While the Chernobyl plant had a capacity of just over 3,500 megawatts, Zaporizhzhia comes in at 5,700 megawatts – more than any other nuclear power station in Europe and the fifth largest in the world.

An aerial view of Chernobyl

The devastation caused by the reactor explosion at Chernobyl (Image: GETTY)

Yevgeny Balitsky, the governor of Russia’s Zaporizhzhia oblast since his seizure last October, said on social media that “in the last few days, the enemy has stopped shelling towns near the front line. So I have decided to evacuate children and parents, the elderly, the disabled and hospital patients first.”

Since Putin’s troops captured the Zaporizhzhia plant in the early days of the offensive, the site’s power has been cut six times. An external electrical supply is essential to ensure that coolant can flow to the reactors, avoiding meltdown.

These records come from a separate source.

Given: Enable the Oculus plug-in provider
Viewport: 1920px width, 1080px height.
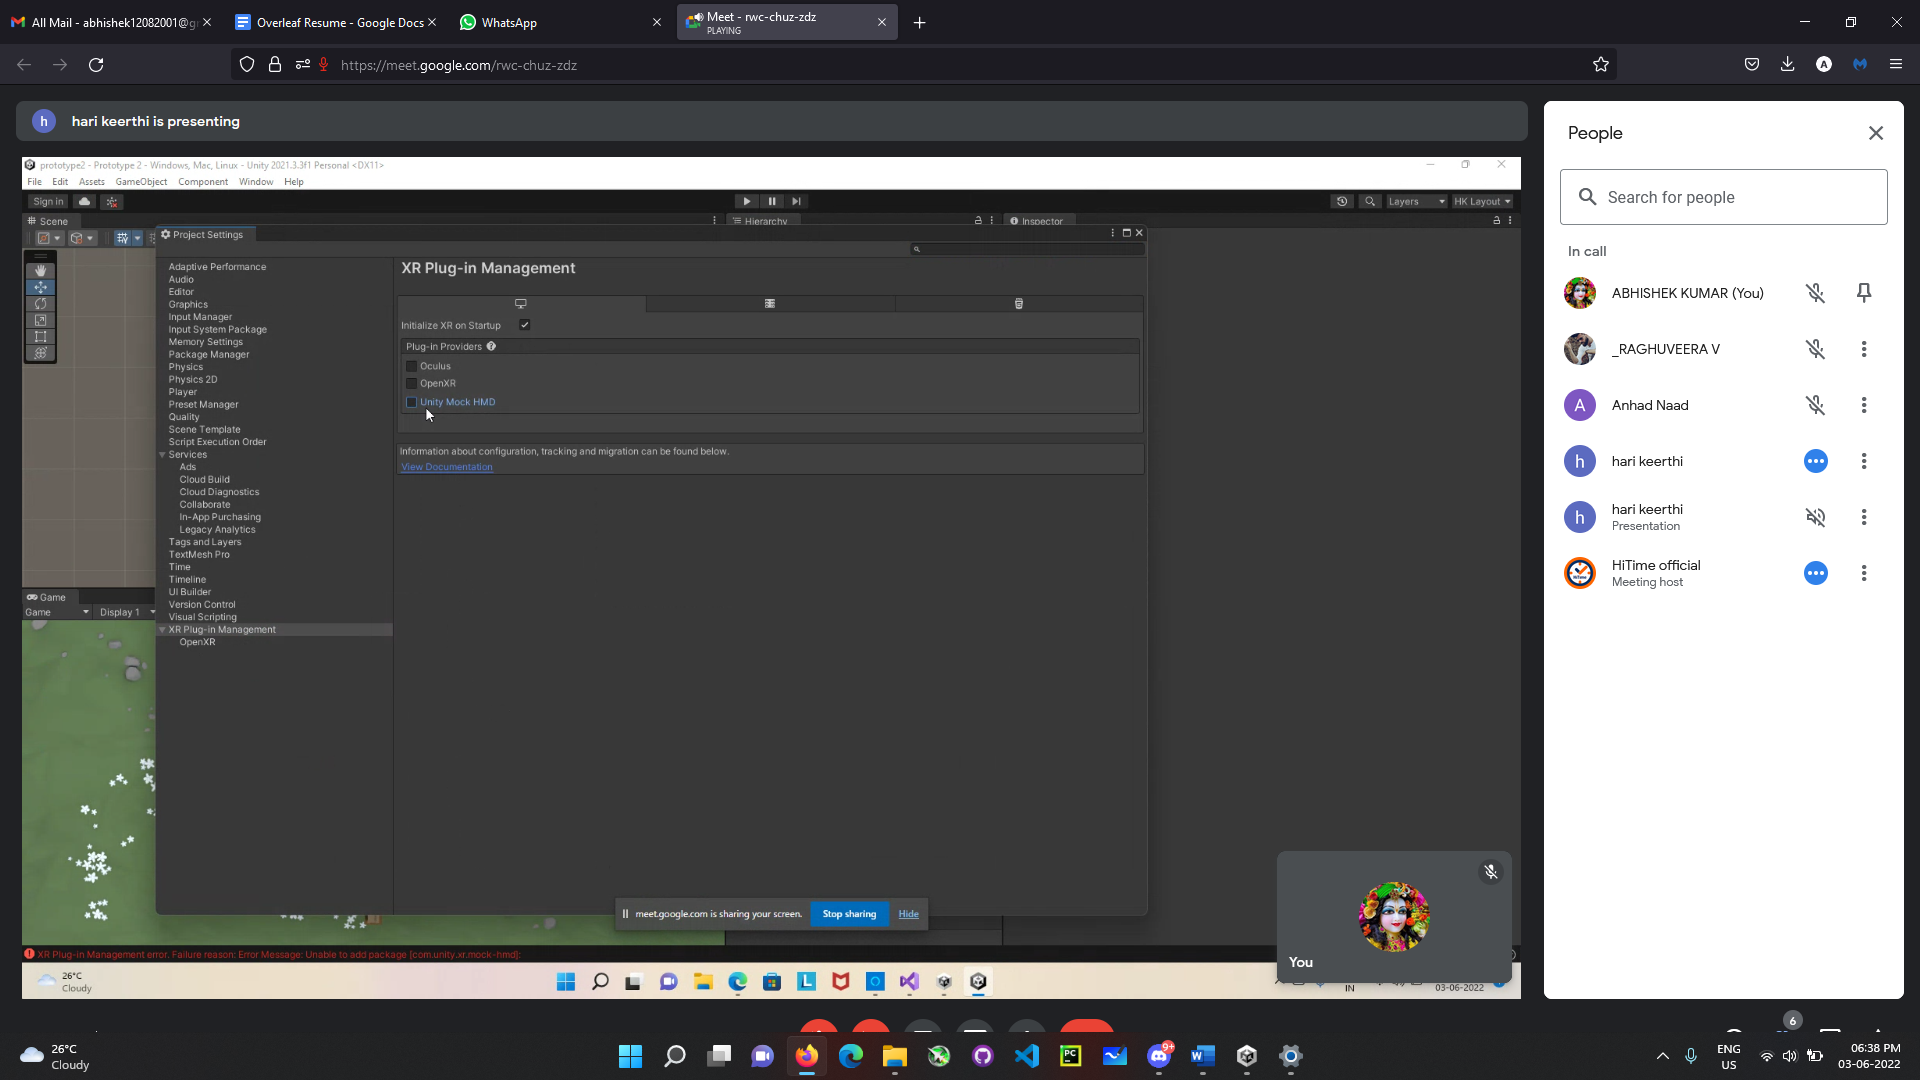Looking at the screenshot, I should pyautogui.click(x=411, y=365).
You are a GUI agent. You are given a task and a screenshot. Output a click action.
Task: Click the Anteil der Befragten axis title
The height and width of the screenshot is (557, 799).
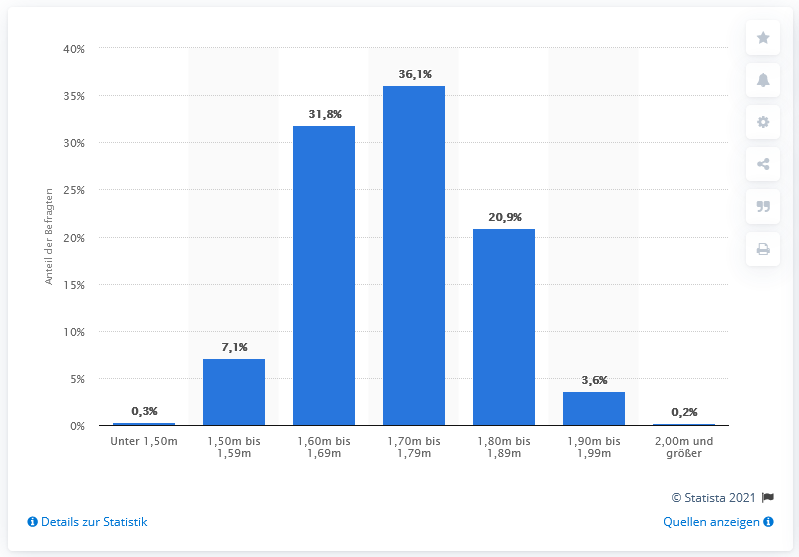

The last time this happened, in March, Mr Grossi told the IAEA’s governing board that “if we allow this to continue time after time, our luck will one day run out.” We are afraid that this time will be upon us now.

The number of workers at the center has decreased over the past year, but management has maintained that levels have been “sufficient to operate the center safely.”

After the evacuation of Russia Enerhodar – where most of the workers live – the director of the site Yuri Chernichuk said publicly that his crews were staying and doing everything that was necessary to guarantee the safety and security of the station. Mr Grossi said there was “great concern about the increasingly tense, stressful and challenging conditions for workers and their families. “

Nuclear power in Ukraine

Map of nuclear power stations in Ukraine (Image: Express)

Fortunately, most experts agree that an accident with consequences as devastating as Chernobyl is unlikely. This is mainly because Zaporizhzhia is much better laid out.

Unlike the RBMK-1000 reactors used at Chernobyl, Zaporizhzhia – built some 10 years later in the early eighties – employs newer pressurized water reactors, which requires much more vulnerable uranium in the core to run.

Its safety features are also much better. The reactor is surrounded by an outer containment unit of steel-reinforced concrete as well as an inner vessel of 8-inch-thick steel, both of which are resistant to earthquakes and explosions. In case of emergency, the reactors also shut down automatically.

On the other hand, the Chernobyl graphite moderators caught fire and burned for 10 days, the resulting smoke cloud responsible for much of the radiation that found its way into the atmosphere.

Despite these structural improvements and much better security procedures put in place since the Soviet era, there is a risk that a nuclear facility has never faced a military strike.

If a missile took out one of the plant’s backup diesel generators while its grid power was cut, the situation would quickly become critical. The International Nuclear Event Scale has recorded only two top-level events in its history: Chernobyl and Japan’s Fukushima disaster in 2011, which occurred because the tsunami took out its backup generators .

Robin Grimes, a professor of materials physics at Imperial College London, said direct fire on the outside of a reactor could still be fatal. Although an explosion like Chernobyl is unlikely, he said a large amount of toxic material could still be released.

The Kamianka-Dniprovska region in which the plant sits has about 40,000 inhabitants. Less than 10 miles away, just across the Dnipro is the city of Nikopol, home to 100,000 people. They would all have to abandon their homes if a 30-kilometer Exclusion Zone like the one at Chernobyl was to be put in place.